I’ve spent a lot of today eating rubbish, drinking Coke and watching the game. How about them Vikings huh? Oh and did you see Brett Favre’s version of “Pants on the Ground” which was, I’ll admit was a lot cooler once I understood the reference. Hay, I live in the UK – I’m allowed to be out of the American Idol loop, even though I have to admit a bit of a crush on Simon Cowell that calls my sanity into question. I went straight onto the Jets/Chargers match up without even a timeout. After that, I was suffering from a massive testosterone overdose and I had to turn to a couple of hours of Dress Heels Jewelry and “who are you wearing?” in the form of the Golden Globes Red Carpet show just to remind myself that I am, in fact, a chick. Previous years I’ve been all over the fashion and the glamour, even the gossip. Did you see Mariah Carrey’s dress not quite covering her tits enough to stop me mistaking her for someone who has sex for a living? Do you, like me, prefer Drew Barrymore with dark hair, love that Sandra Bullock came dressed in purple (actually I just love Sandra Bullock… yay for her win). I’m totally made up that Helen Mirren and Meryl Streep were giving lessons in classy as I think I’ll add them to my role models list. And as for Heidi Klum…well that girl just owns sexy in a way that makes her destined to be envied but never equaled by us mere mortal women (God like powers is the only reasonable explanation, clearly!)… but this year i have a confession…*whispers* I had more fun with the football. Crap… what happened to me!?
While I am not your pink fluffy kind of girly princess (make it purple and sparkly and I’m so there) its true my reasons for choosing which side to root for this NFL filled Sunday were totally based on female logic. I don’t like Tony Romo and the Vikings wear purple. I liked the Jets when I was in NJ because my brother/dad loved the Giants and I’m contrary like that. And yet, recently I’m becoming more and more disconcerted by the realization that, in a disturbing number of ways, stereotypically at least, I’m so the guy in this relationship. You know, the one who refuses to cook, doesn’t know how to work a washing machine, almost kicks KM out of the room when its “baseball time”, can’t hear a thing when the football’s on TV and NEVER “has a headache”. I’m seriously in danger of letting out a belch or two without gagging. if I suddenly start scratching my groin in public SHOOT ME !

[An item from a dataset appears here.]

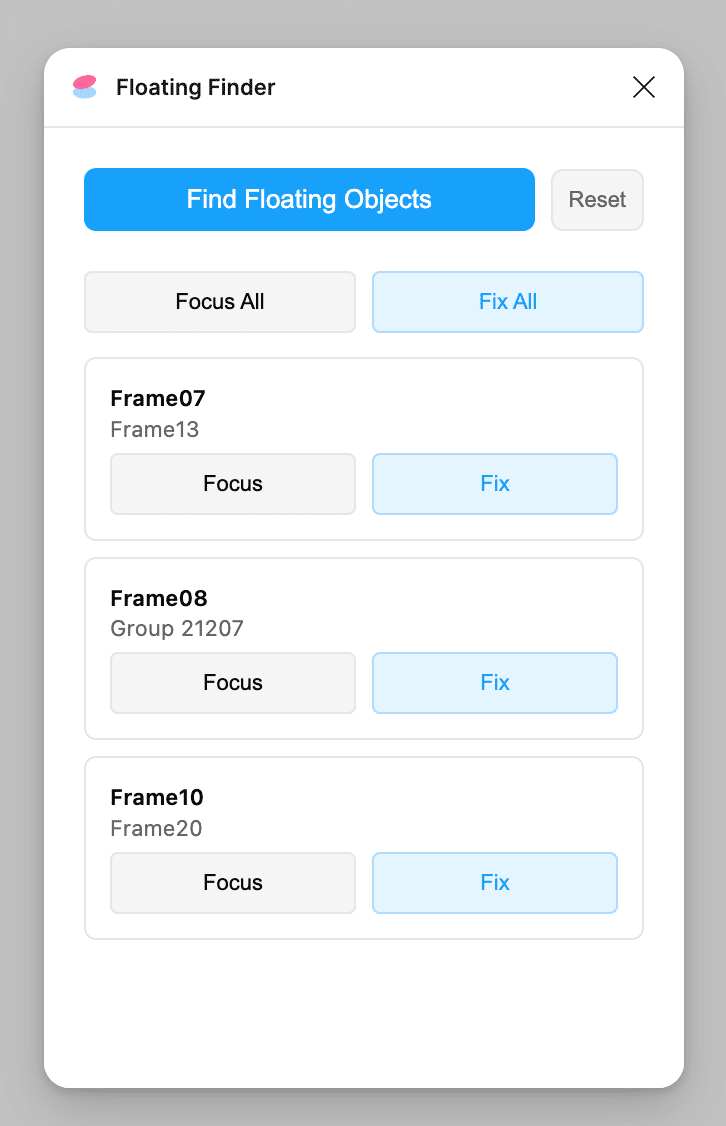
Task: Click the Frame20 parent label under Frame10
Action: pyautogui.click(x=156, y=828)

Before you start thinking… saying KM is my bitch out loud… he is in no way shape or form feminine. Seriously, he could be mistaken for a cave man. Dude speaks fluent grunt, laughs at his own farts and won’t wear pants if he thinks he can get away with it. Far be it from me to insult his manhood and I’d advise you not to do so either, but that’s enough about him.
When did I lose this sense of myself as a woman? When I think about It, I laugh at the ridiculous notion that anyone could find me attractive and not see me as defunct, broken, useless, carrying too much weight with awful tits.
My body failed to develop any form of breasts. My mum took me to buy a bra more out of pity (everyone else had them) than actual need. She kept telling me reassuring stories about how all the women in my family got theirs after they had kids (fat lot of use that is to me now. Nature is withholding motherhood and apparently breasts too!?) Yeah it sucked, but most people get over it right? Not me. I can’t stand mine; I can’t cope with anyone drawing attention to them in any way. I get thrown off… shudder… and have to look the other way if God forbid KM should touch them even though I enjoy the sensation. It’s nuts and that’s why I will personally bitch slap anyone who says I’m planning a boob job for anyone other than me. Let’s face it I’m fighting a losing battle really, when the pair of us could be the reincarnation of Shrek and Fiona shaving side by side in the bathroom mirror each morning… no, I haven’t quite been reduced to that yet.
I seriously need to… what is the opposite of man up??